• Directions for this task:
Only lines holding "list" are needed; copy each of them from the data below.

• Record set:
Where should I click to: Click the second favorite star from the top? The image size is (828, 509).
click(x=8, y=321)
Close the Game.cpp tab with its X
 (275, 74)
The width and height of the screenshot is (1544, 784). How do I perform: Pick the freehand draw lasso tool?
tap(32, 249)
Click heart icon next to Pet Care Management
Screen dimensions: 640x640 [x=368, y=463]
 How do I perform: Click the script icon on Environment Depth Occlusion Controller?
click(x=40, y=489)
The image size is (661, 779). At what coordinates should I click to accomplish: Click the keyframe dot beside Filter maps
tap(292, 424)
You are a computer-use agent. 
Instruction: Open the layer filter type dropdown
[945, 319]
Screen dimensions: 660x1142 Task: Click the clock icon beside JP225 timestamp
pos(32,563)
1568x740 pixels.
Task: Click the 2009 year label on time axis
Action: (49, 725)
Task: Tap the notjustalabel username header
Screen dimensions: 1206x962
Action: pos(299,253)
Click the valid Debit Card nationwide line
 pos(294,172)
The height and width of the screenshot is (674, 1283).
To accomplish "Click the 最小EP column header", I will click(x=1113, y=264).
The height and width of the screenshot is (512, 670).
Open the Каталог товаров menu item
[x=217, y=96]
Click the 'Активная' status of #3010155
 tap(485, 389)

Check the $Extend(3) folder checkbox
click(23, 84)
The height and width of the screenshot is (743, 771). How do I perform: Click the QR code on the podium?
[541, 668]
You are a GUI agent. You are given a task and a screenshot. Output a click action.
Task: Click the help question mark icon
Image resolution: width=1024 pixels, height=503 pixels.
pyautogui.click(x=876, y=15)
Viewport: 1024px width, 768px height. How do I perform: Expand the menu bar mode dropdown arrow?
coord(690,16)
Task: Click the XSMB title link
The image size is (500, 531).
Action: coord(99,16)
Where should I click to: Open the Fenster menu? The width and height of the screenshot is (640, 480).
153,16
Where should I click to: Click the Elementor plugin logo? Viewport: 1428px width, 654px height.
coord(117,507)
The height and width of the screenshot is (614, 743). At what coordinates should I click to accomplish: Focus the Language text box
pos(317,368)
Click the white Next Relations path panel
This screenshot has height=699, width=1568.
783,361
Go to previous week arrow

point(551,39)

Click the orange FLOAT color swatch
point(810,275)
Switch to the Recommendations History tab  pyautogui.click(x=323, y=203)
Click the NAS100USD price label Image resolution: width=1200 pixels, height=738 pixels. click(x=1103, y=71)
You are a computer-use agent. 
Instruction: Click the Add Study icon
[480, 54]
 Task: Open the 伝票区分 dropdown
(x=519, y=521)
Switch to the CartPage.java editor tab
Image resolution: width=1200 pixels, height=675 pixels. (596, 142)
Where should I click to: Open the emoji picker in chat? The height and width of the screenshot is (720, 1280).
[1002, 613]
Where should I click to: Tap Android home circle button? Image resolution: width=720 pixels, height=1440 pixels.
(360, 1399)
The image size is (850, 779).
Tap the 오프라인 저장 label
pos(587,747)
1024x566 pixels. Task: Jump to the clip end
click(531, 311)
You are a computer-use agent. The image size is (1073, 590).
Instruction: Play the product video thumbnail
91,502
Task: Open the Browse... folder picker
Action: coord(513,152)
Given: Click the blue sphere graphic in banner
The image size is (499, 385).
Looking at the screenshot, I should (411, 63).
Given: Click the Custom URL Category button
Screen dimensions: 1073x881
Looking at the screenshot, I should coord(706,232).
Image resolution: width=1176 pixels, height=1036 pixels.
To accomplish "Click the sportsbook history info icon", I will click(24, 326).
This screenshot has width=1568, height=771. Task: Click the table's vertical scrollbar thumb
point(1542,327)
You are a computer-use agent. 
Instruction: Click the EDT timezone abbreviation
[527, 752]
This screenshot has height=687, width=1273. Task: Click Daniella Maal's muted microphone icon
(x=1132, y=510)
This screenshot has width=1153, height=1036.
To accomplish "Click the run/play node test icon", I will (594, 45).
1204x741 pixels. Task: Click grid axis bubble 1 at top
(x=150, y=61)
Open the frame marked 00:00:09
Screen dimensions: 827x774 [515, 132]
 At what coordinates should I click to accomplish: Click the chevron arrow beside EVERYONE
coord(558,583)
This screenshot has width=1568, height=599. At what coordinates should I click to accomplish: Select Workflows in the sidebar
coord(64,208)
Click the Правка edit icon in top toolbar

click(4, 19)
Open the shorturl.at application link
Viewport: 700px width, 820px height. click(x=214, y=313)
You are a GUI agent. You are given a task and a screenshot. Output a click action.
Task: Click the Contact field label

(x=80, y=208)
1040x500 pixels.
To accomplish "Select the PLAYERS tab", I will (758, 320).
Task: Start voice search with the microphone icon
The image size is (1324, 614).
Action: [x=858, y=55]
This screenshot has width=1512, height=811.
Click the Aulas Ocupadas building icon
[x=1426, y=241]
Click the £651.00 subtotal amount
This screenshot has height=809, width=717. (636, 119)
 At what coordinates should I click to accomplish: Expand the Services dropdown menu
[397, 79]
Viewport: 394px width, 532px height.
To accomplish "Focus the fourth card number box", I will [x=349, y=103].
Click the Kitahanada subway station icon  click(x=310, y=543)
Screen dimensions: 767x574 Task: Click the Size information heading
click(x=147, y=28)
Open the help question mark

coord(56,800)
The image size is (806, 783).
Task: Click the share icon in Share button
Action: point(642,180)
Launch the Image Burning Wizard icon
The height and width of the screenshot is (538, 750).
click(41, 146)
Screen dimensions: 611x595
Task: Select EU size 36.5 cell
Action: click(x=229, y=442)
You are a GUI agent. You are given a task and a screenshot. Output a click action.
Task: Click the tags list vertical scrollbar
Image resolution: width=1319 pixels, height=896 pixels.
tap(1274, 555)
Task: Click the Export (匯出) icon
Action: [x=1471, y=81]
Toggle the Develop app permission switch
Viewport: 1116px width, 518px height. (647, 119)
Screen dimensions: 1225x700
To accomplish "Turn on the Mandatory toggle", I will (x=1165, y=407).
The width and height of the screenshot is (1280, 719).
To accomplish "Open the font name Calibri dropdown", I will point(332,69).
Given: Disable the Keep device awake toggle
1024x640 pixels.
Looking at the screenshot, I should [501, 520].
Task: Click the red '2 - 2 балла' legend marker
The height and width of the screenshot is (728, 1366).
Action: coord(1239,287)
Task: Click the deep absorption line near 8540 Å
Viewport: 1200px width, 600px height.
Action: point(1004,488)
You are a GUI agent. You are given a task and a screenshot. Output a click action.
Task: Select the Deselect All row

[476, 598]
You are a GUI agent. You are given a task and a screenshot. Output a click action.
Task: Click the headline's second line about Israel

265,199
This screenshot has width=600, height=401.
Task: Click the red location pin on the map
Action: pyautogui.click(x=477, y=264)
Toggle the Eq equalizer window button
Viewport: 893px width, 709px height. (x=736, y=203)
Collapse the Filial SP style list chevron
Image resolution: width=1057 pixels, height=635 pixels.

• Reply:
Task: Click the tags list vertical scrollbar
Collapse the Filial SP style list chevron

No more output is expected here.